Wednesday, July 22, 2015

The Private Eyes

Remember when Tim Conway was a movie star? Hot off his success as Carol Burnett’s impish second on her self-titled variety show, Conway moved into films, mostly with Disney (GUS, THE APPLE DUMPLING GANG) or Lang Elliott’s Atlanta-based International Picture Show Company (THE BILLION DOLLAR HOBO, THEY WENT THAT-A-WAY & THAT-A-WAY). Conway and fellow television sidekick Don Knotts (THE ANDY GRIFFITH SHOW) played well off one another as bumbling gunfighters in the APPLE DUMPLING GANG movies, so producer Elliott cast the comedy team in THE PRIZE FIGHTER as a bumbling (what else?) boxer and his trainer.

Unexpectedly, when released at Thanksgiving 1979, THE PRIZE FIGHTER became the top grossing film in the history of New World Pictures, spurring Roger Corman and Elliott to commission a pseudo-sequel, this time with Elliott also directing. THE PRIVATE EYES, which stars Conway and Knotts as bumbling (what else?) detectives, was somehow an even bigger hit than its predecessor — in fact, the biggest hit Corman’s New World ever released!

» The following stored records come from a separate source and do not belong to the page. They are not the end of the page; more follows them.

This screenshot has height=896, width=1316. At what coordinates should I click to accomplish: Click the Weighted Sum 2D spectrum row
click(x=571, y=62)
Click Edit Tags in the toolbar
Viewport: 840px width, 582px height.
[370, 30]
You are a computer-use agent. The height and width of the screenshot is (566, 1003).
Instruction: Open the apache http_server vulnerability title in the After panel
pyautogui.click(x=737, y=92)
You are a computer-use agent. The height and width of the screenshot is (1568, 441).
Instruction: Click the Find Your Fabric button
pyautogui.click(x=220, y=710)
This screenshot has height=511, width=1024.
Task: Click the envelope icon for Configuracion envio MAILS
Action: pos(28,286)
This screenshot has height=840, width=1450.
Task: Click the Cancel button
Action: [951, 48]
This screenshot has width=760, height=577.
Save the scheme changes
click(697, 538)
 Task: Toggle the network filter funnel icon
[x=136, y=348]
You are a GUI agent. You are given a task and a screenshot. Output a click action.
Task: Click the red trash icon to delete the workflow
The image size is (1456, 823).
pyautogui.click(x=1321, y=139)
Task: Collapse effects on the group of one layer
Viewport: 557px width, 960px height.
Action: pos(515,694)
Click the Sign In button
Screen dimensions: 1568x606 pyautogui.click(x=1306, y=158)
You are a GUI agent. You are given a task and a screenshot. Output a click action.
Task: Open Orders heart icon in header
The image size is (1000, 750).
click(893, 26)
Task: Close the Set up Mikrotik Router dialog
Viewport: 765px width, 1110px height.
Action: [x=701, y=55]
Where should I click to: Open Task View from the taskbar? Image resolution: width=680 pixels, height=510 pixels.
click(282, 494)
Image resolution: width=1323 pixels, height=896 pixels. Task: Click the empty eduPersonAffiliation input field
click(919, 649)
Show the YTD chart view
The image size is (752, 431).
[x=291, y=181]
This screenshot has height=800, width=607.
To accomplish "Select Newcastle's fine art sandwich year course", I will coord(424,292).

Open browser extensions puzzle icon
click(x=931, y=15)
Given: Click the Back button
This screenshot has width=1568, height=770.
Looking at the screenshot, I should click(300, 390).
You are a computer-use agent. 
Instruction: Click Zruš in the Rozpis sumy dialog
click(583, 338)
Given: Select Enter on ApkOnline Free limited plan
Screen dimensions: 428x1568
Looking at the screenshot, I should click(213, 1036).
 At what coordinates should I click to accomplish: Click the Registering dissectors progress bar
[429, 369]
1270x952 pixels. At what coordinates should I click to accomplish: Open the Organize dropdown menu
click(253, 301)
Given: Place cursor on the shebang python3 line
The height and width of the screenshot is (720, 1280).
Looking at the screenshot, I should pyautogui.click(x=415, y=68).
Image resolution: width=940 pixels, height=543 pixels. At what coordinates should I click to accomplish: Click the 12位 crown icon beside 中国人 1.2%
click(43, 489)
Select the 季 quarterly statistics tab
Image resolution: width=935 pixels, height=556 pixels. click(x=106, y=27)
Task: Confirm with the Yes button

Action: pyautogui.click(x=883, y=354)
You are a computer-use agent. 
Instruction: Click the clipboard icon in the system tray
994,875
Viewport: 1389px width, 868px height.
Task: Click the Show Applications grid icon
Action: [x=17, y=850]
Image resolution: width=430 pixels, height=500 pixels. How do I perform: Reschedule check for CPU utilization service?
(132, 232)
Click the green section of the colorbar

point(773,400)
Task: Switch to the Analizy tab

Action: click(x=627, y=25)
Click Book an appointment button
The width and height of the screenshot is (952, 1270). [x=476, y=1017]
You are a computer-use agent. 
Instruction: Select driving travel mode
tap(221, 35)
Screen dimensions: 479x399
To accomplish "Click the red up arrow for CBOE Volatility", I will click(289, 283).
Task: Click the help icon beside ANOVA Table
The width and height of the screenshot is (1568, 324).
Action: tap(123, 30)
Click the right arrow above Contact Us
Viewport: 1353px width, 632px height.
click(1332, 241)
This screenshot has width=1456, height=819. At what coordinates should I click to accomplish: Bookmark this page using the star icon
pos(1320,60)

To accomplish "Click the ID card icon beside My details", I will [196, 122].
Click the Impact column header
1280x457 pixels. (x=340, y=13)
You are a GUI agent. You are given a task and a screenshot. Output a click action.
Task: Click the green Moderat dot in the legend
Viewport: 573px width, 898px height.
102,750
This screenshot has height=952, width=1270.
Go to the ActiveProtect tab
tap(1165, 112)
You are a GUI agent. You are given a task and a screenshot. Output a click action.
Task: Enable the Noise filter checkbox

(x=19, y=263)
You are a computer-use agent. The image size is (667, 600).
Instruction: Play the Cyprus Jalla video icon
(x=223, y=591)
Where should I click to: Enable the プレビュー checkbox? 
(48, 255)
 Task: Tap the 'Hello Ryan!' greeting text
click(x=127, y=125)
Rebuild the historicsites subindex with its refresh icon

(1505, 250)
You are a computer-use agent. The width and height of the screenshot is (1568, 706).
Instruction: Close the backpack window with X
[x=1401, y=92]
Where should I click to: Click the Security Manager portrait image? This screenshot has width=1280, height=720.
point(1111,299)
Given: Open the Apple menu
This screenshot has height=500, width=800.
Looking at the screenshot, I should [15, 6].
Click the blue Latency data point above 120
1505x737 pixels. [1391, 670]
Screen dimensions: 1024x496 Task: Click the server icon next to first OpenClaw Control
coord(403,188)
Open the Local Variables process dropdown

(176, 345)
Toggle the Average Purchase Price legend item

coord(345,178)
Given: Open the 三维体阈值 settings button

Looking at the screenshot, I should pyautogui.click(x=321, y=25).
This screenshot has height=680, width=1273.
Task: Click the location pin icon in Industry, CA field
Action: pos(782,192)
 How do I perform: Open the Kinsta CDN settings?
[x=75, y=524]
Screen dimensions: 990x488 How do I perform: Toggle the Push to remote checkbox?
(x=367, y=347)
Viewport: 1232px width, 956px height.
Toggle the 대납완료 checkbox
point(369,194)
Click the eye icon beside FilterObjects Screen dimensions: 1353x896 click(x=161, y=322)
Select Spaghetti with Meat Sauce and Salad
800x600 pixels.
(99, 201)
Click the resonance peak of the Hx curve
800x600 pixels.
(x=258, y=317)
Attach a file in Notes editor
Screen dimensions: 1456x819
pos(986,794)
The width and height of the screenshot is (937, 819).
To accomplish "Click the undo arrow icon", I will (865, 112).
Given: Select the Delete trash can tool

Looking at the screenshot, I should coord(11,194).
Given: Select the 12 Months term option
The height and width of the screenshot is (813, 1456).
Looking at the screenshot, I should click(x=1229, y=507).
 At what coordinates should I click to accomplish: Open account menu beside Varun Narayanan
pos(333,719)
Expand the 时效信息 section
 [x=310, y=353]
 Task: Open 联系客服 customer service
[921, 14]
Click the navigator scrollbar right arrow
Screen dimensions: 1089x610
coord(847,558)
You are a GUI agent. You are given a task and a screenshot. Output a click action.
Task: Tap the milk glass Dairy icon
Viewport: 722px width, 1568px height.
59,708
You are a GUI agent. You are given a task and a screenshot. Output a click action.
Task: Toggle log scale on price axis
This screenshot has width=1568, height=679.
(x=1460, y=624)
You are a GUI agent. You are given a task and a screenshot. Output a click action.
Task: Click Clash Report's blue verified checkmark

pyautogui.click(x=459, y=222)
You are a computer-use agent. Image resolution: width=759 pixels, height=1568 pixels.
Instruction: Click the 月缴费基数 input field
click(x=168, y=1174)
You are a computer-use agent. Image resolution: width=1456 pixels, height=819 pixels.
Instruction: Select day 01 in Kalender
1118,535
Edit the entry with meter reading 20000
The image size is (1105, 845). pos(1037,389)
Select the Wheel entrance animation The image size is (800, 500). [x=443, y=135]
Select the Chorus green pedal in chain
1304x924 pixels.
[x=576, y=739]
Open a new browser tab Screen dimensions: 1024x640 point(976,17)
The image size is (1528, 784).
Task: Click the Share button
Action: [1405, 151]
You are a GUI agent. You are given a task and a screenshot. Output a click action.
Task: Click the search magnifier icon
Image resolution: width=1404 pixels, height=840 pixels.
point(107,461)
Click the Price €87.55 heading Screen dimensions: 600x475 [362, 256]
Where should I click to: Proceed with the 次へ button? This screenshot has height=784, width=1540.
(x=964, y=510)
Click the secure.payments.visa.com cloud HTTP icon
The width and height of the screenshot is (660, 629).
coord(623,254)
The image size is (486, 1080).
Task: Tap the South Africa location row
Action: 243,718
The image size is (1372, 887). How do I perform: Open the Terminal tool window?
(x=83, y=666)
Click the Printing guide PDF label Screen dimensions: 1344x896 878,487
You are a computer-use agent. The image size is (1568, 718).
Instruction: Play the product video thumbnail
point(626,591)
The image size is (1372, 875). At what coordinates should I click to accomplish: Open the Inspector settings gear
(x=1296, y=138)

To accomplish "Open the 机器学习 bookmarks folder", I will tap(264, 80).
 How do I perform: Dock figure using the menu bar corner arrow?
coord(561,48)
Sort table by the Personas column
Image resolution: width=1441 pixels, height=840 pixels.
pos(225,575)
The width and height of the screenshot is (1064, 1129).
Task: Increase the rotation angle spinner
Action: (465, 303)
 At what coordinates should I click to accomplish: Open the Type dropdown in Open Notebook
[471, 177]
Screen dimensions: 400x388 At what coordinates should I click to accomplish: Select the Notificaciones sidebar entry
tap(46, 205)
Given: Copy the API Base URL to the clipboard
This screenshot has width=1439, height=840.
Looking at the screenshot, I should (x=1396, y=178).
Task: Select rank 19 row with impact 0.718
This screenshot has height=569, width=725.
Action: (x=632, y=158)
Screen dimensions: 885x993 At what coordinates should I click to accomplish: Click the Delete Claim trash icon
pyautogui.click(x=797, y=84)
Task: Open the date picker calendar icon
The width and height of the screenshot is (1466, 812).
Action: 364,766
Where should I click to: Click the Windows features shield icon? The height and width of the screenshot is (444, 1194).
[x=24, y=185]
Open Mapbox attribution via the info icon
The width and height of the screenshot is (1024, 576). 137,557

Conway and his PRIZE FIGHTER collaborator John Myhers wrote the screenplay, which casts Don and Tim as Inspector Winship and Doctor Tart, who work for Scotland Yard, even though they’re Americans and referred to as private eyes. The script shamelessly cribs YOUNG FRANKENSTEIN’s “Walk this way” joke and introduces a literal Chekhov’s (time) gun in the detectives’ first scene, so it’s perfectly suited to Conway’s and Knotts’, shall we say, less than subtle comic stylings.

Spoofing both Sherlock Holmes mysteries and Old Dark House thrillers, THE PRIVATE EYES is packed with sight gags, puns, pratfalls, and other cartoon slapstick aimed at kiddies and unassuming television watchers. The Yard sends Winship and Tart to the massive Morley Manor, where the lady and lord of the house were recently murdered by a hooded stalker who’s still skulking about the mansion’s secret rooms and passages.

Elliott serves up the requisite red herrings, which include stacked adopted daughter Trisha Noble (STRIKE FORCE), caretaker Stan Ross (WHOLLY MOSES!), maid Suzy Mandel (CONFESSIONS OF A DRIVING INSPECTOR), nanny Grace Zabriskie (TWIN PEAKS), chef John Fujioka (THEY CALL ME BRUCE?), groom Irwin Keyes (THE WARRIORS), and butler Bernard Fox (BEWITCHED). More bodies turn up, each accompanied by a note from the killer (one of Conway and Myhers’ funnier running gags), with the hapless Winship and Tart helpless to stop the killings.

Knotts and Conway, both of whom hosted eponymous variety shows in the 1970s, are experts at milking laughs from mediocre material, and what fun THE PRIVATE EYES offers comes from their mugging. Elliott shot on location at the remarkable Biltmore Estate in North Carolina, which is perfectly cast as an English manor. Carol Burnett’s bandleader, Peter Matz, composed the catchy score and theme for this PG-rated comedy. Though it was a major hit, Knotts and Conway didn’t do another sequel, though they and the rest of Burt Reynolds’ Rolodex made cameos in CANNONBALL RUN II.